**REQUIRED ACTION:** Return all lines from the listing below that include the word "screenshot".

**RECORDS TO PROCESS:**

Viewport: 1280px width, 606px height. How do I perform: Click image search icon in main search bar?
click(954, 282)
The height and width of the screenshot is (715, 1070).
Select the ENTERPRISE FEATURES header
---
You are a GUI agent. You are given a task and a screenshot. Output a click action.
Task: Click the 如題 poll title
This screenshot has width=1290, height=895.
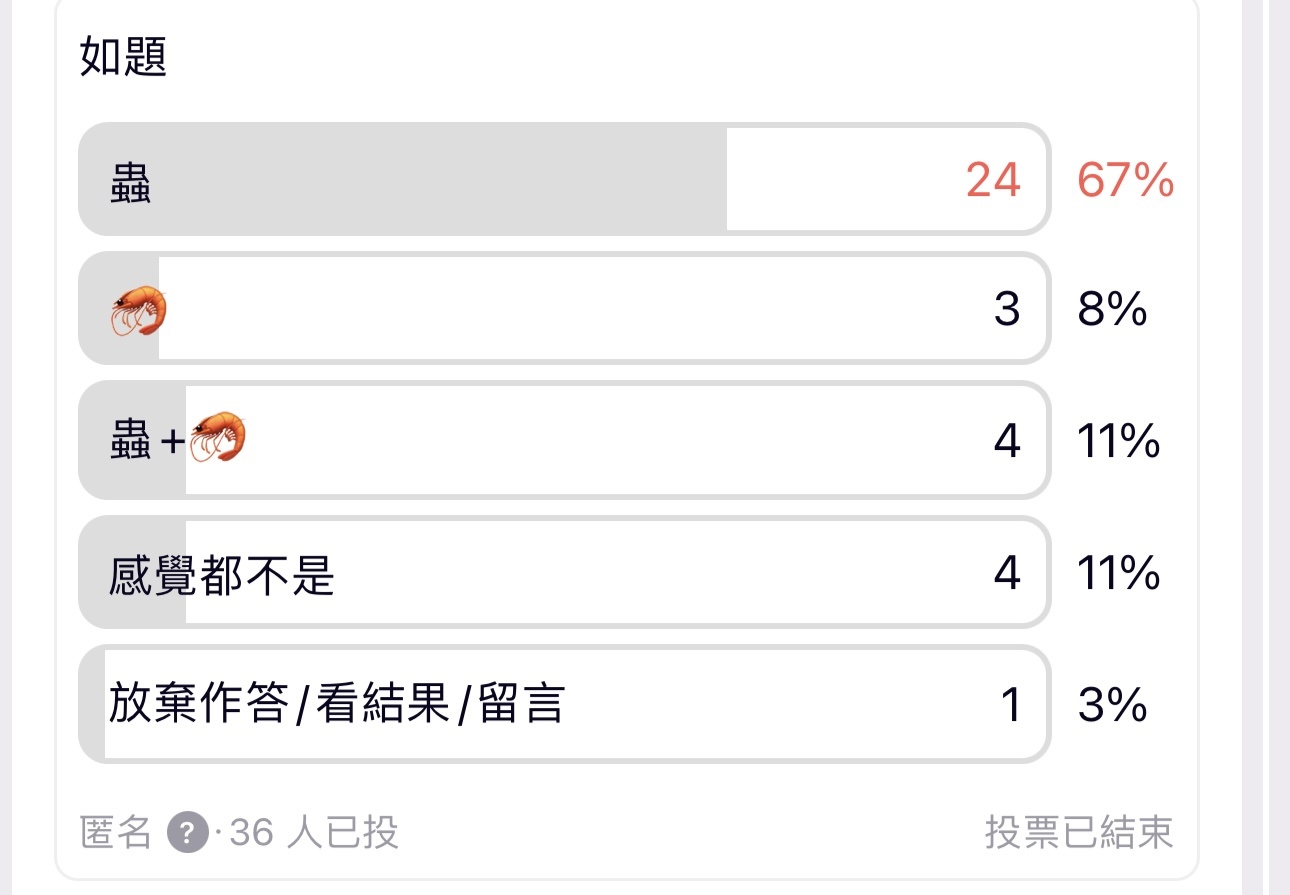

**SOLUTION TO THIS EXERCISE:**
The height and width of the screenshot is (715, 1070).
You are a GUI agent. You are given a task and a screenshot. Output a click action.
This screenshot has width=1290, height=895.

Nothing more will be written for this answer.